YOUR GOAL: Edit the records starting at "Where should I click to: Click the 630мм" and ending at "pyautogui.click(x=24, y=68)" so that "Viewport:" becomes "Window size:", and keep everything else the same. Give back only those lines.

Saved data entries
***

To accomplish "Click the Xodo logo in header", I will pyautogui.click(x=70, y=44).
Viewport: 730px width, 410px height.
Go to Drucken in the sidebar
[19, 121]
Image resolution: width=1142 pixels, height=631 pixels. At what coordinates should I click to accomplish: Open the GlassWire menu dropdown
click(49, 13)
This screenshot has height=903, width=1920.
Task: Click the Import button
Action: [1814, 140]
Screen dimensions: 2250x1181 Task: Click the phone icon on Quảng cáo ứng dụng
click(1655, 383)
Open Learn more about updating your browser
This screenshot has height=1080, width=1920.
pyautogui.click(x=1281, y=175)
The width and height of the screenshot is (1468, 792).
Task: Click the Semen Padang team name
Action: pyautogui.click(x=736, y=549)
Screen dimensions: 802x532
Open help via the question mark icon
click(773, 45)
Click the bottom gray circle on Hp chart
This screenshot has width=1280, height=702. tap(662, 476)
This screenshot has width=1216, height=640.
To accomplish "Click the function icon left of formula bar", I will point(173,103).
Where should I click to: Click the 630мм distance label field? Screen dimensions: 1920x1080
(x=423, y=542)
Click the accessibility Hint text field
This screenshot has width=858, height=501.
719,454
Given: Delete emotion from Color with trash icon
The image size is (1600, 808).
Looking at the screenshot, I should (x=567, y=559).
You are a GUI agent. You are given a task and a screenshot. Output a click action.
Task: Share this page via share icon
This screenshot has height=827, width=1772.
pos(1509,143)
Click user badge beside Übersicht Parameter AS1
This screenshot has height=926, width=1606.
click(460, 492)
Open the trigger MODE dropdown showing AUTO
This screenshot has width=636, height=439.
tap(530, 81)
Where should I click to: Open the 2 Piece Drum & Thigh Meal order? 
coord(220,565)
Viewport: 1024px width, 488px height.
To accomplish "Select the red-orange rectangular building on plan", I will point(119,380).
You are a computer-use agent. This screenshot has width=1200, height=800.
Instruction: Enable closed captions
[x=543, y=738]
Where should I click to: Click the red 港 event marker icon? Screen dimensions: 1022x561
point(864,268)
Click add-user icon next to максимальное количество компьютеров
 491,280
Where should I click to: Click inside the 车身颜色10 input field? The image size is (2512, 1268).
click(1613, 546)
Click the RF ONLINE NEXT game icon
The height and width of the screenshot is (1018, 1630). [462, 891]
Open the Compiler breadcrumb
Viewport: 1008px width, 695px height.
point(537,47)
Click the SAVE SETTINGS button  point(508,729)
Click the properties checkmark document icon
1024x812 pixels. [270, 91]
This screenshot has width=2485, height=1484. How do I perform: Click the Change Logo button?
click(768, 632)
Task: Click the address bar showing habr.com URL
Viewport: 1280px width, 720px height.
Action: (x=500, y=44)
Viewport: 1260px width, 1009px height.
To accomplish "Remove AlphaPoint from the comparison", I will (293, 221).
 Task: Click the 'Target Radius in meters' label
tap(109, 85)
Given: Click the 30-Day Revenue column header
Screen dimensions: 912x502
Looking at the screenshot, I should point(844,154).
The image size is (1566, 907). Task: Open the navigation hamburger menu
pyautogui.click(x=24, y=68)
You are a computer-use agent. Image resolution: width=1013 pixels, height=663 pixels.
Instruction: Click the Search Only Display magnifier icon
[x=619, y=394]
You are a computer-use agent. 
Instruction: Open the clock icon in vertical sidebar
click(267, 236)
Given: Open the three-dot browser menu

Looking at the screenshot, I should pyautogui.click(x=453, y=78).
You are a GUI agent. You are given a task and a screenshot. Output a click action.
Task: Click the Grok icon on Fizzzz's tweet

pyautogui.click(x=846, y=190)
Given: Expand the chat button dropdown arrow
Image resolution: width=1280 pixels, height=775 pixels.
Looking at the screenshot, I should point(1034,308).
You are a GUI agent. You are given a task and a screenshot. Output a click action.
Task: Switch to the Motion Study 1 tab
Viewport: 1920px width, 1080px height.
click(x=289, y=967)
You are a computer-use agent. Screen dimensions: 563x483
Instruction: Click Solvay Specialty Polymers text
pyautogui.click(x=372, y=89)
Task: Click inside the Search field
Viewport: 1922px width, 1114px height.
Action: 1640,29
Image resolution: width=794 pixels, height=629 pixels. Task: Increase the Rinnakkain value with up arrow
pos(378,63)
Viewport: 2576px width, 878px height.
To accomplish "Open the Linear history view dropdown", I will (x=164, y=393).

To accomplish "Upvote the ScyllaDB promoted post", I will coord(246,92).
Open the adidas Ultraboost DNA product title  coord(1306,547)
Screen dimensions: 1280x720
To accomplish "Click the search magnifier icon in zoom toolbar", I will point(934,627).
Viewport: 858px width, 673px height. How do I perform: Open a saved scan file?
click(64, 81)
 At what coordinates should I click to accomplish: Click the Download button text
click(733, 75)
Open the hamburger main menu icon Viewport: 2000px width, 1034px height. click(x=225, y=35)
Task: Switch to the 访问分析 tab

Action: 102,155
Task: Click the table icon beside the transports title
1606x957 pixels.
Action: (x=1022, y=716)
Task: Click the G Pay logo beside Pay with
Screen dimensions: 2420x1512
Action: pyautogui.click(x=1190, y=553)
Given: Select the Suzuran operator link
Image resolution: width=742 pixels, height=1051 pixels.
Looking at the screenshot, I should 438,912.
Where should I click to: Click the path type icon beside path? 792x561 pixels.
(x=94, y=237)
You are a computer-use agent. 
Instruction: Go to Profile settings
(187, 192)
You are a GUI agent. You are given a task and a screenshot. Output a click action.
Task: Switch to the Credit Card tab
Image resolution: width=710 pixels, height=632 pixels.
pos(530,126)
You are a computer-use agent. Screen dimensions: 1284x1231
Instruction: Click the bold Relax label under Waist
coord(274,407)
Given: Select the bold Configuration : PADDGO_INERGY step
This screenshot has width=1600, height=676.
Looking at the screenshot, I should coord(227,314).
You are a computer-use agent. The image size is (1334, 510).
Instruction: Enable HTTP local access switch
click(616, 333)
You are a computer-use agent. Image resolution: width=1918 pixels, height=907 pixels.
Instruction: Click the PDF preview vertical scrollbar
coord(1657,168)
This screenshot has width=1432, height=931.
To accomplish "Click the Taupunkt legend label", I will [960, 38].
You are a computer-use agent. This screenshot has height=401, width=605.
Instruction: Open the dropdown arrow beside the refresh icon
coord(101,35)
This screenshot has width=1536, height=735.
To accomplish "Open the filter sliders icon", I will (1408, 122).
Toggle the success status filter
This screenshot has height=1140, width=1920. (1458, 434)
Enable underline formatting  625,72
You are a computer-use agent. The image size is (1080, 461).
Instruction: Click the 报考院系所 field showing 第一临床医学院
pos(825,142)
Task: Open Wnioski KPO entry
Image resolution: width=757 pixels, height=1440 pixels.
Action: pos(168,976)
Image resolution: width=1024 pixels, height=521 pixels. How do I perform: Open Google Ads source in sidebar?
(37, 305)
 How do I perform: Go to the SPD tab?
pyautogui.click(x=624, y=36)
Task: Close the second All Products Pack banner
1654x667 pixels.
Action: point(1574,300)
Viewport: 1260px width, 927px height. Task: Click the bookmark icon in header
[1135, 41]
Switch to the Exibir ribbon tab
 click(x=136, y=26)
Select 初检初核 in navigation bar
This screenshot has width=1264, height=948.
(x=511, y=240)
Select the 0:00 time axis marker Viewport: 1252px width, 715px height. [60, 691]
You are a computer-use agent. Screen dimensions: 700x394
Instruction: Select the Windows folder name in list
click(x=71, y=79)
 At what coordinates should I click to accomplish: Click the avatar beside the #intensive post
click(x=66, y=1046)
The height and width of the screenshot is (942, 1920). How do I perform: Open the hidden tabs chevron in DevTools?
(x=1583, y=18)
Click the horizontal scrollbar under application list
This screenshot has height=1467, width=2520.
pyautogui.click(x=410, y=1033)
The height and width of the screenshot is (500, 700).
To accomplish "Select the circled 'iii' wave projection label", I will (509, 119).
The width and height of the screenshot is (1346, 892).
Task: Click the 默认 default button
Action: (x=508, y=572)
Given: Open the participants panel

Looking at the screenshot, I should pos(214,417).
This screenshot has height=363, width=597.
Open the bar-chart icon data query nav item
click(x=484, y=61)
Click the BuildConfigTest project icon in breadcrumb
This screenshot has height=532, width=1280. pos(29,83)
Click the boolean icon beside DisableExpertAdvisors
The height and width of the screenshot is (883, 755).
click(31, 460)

***

THE REPLY:
Where should I click to: Click the 630мм distance label field? Screen dimensions: 1920x1080
(x=423, y=542)
Click the accessibility Hint text field
This screenshot has width=858, height=501.
719,454
Given: Delete emotion from Color with trash icon
The image size is (1600, 808).
Looking at the screenshot, I should (x=567, y=559).
You are a GUI agent. You are given a task and a screenshot. Output a click action.
Task: Share this page via share icon
This screenshot has height=827, width=1772.
pos(1509,143)
Click user badge beside Übersicht Parameter AS1
This screenshot has height=926, width=1606.
click(460, 492)
Open the trigger MODE dropdown showing AUTO
This screenshot has width=636, height=439.
tap(530, 81)
Where should I click to: Open the 2 Piece Drum & Thigh Meal order? 
coord(220,565)
Window size: 1024px width, 488px height.
To accomplish "Select the red-orange rectangular building on plan", I will point(119,380).
You are a computer-use agent. This screenshot has width=1200, height=800.
Instruction: Enable closed captions
[x=543, y=738]
Where should I click to: Click the red 港 event marker icon? Screen dimensions: 1022x561
point(864,268)
Click add-user icon next to максимальное количество компьютеров
 491,280
Where should I click to: Click inside the 车身颜色10 input field? The image size is (2512, 1268).
click(1613, 546)
Click the RF ONLINE NEXT game icon
The height and width of the screenshot is (1018, 1630). [462, 891]
Open the Compiler breadcrumb
Window size: 1008px width, 695px height.
point(537,47)
Click the SAVE SETTINGS button  point(508,729)
Click the properties checkmark document icon
1024x812 pixels. [270, 91]
This screenshot has width=2485, height=1484. How do I perform: Click the Change Logo button?
click(768, 632)
Task: Click the address bar showing habr.com URL
Window size: 1280px width, 720px height.
Action: (x=500, y=44)
Window size: 1260px width, 1009px height.
To accomplish "Remove AlphaPoint from the comparison", I will (293, 221).
 Task: Click the 'Target Radius in meters' label
tap(109, 85)
Given: Click the 30-Day Revenue column header
Screen dimensions: 912x502
Looking at the screenshot, I should point(844,154).
The image size is (1566, 907). Task: Open the navigation hamburger menu
pyautogui.click(x=24, y=68)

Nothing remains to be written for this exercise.